La discusión ética en torno a la Inteligencia Artificial (IA) no es un ejercicio filosófico abstracto, sino una encrucijada democrática y humanista inaplazable. En un acierto analítico notable, la carta encíclica “Magnifica Humanitas” del Papa León XIV, que sitúa esta transformación en el centro del debate público, advirtiendo que el progreso técnico desprovisto de maduración moral amenaza con eclipsar la dignidad humana.
Observo con preocupación cómo el despliegue desregulado de estos sistemas consolida una peligrosa asimetría de poder. La encíclica acierta al señalar que el motor de la innovación digital ya no reside en los Estados, sino en actores privados transnacionales cuyo poder supera al de los gobiernos. Esta concentración se alimenta de la recopilación masiva de datos, nutriendo una infraestructura invisible de vigilancia invasiva y control social que trata la libertad como mercancía. Peor aún, este extractivismo de datos configura un rostro colonial inédito, expropiando mapas genéticos y perfiles de poblaciones vulnerables para entrenar modelos predictivos.
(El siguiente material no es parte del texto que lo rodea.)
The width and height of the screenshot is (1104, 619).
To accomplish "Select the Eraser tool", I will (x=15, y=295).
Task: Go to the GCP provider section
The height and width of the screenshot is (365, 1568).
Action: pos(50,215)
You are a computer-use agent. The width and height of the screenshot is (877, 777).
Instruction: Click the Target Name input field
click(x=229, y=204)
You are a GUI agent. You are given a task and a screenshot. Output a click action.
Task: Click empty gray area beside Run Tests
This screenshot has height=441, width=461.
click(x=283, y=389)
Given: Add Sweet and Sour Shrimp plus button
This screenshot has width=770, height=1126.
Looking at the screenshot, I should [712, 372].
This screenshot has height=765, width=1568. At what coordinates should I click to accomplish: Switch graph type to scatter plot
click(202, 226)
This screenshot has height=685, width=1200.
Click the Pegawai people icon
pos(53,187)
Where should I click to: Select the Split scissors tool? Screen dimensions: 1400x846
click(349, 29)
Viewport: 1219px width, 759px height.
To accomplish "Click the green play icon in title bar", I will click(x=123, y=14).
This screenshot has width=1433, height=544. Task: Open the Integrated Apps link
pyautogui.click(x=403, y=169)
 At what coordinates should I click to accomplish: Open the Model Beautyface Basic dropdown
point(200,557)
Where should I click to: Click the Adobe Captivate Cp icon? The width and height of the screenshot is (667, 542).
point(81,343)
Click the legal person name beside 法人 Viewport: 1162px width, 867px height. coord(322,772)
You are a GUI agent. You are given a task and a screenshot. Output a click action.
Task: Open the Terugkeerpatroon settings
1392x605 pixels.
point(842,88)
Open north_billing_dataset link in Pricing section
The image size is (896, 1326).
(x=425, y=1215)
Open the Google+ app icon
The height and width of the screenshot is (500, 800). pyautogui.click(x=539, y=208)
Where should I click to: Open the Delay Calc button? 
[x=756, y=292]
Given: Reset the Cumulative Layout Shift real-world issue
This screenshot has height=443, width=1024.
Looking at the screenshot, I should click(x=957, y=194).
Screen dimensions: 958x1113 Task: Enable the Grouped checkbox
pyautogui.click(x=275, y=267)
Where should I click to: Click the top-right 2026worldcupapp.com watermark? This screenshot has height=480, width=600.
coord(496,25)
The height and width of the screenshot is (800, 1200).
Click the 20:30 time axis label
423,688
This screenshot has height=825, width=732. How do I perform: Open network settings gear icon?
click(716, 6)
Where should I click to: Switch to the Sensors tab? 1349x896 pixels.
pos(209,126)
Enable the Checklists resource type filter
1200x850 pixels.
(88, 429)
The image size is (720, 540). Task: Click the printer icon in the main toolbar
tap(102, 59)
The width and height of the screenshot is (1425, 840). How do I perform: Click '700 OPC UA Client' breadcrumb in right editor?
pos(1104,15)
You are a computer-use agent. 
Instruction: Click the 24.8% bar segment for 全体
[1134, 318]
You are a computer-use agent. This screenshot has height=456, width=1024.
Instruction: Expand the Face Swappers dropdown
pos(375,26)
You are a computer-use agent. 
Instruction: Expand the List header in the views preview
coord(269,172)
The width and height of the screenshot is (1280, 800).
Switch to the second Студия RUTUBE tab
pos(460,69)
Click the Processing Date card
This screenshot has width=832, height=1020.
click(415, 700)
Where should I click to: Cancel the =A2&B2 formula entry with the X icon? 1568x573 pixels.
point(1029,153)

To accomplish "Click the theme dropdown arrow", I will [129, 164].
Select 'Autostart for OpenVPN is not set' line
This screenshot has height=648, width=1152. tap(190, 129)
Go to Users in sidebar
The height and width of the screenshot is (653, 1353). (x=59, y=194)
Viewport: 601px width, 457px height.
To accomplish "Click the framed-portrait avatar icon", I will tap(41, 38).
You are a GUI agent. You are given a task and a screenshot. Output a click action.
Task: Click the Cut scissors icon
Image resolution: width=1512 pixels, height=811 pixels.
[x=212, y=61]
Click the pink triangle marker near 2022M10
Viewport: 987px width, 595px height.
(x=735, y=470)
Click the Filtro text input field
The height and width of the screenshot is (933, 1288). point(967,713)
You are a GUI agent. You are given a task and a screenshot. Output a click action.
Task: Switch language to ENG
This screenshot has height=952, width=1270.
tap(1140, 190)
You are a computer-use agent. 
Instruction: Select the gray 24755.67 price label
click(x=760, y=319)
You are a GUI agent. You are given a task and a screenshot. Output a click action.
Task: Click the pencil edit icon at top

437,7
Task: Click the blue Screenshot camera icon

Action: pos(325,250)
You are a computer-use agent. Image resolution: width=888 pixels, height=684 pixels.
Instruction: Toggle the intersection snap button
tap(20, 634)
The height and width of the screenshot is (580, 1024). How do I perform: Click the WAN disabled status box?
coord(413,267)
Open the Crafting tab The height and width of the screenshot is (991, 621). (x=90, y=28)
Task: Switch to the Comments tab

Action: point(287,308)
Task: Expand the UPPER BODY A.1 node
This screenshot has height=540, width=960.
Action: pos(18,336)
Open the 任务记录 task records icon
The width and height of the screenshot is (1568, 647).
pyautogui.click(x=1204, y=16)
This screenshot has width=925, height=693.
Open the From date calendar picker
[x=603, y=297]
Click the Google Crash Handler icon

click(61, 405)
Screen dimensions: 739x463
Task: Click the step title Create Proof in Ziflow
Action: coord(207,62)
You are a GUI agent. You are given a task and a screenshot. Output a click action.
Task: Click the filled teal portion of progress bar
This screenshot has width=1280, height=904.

El núcleo del peligro radica en la opacidad algorítmica. Hoy desplegamos sistemas computacionales cuyos procesos y representaciones internas son desconocidos incluso para sus creadores. Confiar a ciegas decisiones que afectan al trabajo, al crédito o a la reputación a estos automatismos, genera una preocupante discriminación automatizada. Al reflejar los sesgos ideológicos de quienes las programan, estas herramientas reproducen injusticias de forma silenciosa, anulando la compasión, la rendición de cuentas y la apertura al cambio en el individuo.
A este escenario se suma la desinformación, potenciada por una tecnología capaz de manipular imágenes y videos, desdibujando los límites entre lo verdadero y lo falso. Al erosionar la verdad como bien común, se dinamitan los cimientos de la confianza y la vida democrática, propiciando un conformismo y autocensura dictados por la arquitectura de la visibilidad digital.
Ante ello, resulta imperativo atender el vehemente llamado de León XIV para “desarmar” la IA, sustrayéndola de la competencia armamentística y comercial. No podemos delegar la ética en los monopolios que controlan el código invisible. Urgen marcos jurídicos adecuados, vigilancia independiente y una firme corresponsabilidad social. Exigir límites éticos y regulatorios no es frenar el progreso, es garantizar que la revolución tecnológica defienda la autonomía humana y el bien común, impidiendo que la técnica se convierta en el instrumento definitivo de dominio.